Spectral Estimation of Conditional Random Graph Models for Large-Scale Network Data

TL;DR

This paper introduces a spectral-based network statistic and a new Fiedler random graph model that enable scalable, assumption-free analysis and improved edge prediction in large-scale networks.

Contribution

It proposes a novel Laplacian spectrum-based statistic and the Fiedler random graph model for more flexible, tractable network analysis without strong prior assumptions.

Findings

Fiedler random graphs outperform existing models in edge prediction accuracy.

The spectral statistic captures essential network properties without parametric assumptions.

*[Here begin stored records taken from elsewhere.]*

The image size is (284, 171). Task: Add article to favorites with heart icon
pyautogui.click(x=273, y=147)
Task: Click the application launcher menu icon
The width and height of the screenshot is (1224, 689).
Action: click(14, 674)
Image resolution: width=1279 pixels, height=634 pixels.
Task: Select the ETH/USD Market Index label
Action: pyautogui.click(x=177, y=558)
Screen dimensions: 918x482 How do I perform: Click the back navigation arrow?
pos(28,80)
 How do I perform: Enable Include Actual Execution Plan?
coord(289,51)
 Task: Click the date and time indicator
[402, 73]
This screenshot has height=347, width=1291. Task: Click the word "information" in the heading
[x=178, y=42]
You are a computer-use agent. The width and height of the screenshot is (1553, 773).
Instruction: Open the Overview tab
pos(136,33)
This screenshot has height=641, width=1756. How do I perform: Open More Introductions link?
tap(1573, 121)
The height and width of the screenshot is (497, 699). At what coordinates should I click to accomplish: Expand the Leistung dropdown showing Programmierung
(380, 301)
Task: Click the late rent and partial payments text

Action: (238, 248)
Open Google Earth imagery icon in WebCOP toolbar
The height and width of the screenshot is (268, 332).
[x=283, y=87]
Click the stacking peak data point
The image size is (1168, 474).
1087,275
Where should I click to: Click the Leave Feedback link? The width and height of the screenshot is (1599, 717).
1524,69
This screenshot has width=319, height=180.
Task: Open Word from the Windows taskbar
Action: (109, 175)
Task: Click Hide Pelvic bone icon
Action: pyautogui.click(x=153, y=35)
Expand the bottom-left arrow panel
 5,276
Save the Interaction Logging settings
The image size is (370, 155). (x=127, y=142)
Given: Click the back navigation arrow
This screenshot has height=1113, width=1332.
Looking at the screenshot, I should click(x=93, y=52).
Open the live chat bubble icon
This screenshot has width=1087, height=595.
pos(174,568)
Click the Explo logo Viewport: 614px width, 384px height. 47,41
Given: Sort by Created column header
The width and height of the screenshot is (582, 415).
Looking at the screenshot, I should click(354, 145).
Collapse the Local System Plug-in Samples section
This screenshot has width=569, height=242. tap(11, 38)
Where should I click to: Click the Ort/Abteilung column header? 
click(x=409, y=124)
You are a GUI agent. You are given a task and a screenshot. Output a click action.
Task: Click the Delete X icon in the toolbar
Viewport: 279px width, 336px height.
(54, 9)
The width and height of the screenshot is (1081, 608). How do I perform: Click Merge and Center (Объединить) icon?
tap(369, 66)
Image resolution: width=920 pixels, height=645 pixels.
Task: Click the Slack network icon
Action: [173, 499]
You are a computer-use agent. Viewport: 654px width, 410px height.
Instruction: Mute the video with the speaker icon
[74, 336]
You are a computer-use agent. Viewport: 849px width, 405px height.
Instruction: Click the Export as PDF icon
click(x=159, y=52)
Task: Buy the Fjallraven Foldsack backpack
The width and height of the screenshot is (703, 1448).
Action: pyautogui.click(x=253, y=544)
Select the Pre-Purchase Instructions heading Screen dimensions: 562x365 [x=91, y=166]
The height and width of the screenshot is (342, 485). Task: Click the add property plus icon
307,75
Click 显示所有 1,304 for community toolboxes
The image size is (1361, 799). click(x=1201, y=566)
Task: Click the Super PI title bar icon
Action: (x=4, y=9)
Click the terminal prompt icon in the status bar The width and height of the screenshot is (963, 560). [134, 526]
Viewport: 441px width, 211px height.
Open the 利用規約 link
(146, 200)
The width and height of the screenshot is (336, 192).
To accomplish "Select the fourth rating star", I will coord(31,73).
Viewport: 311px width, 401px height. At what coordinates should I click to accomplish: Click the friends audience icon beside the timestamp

Experimental results demonstrate improved scalability and prediction performance.

Abstract

Generative models for graphs have been typically committed to strong prior assumptions concerning the form of the modeled distributions. Moreover, the vast majority of currently available models are either only suitable for characterizing some particular network properties (such as degree distribution or clustering coefficient), or they are aimed at estimating joint probability distributions, which is often intractable in large-scale networks. In this paper, we first propose a novel network statistic, based on the Laplacian spectrum of graphs, which allows to dispense with any parametric assumption concerning the modeled network properties. Second, we use the defined statistic to develop the Fiedler random graph model, switching the focus from the estimation of joint probability distributions to a more tractable conditional estimation setting. After analyzing the dependence structure characterizing Fiedler random graphs, we evaluate them experimentally in edge prediction over several real-world networks, showing that they allow to reach a much higher prediction accuracy than various alternative statistical models.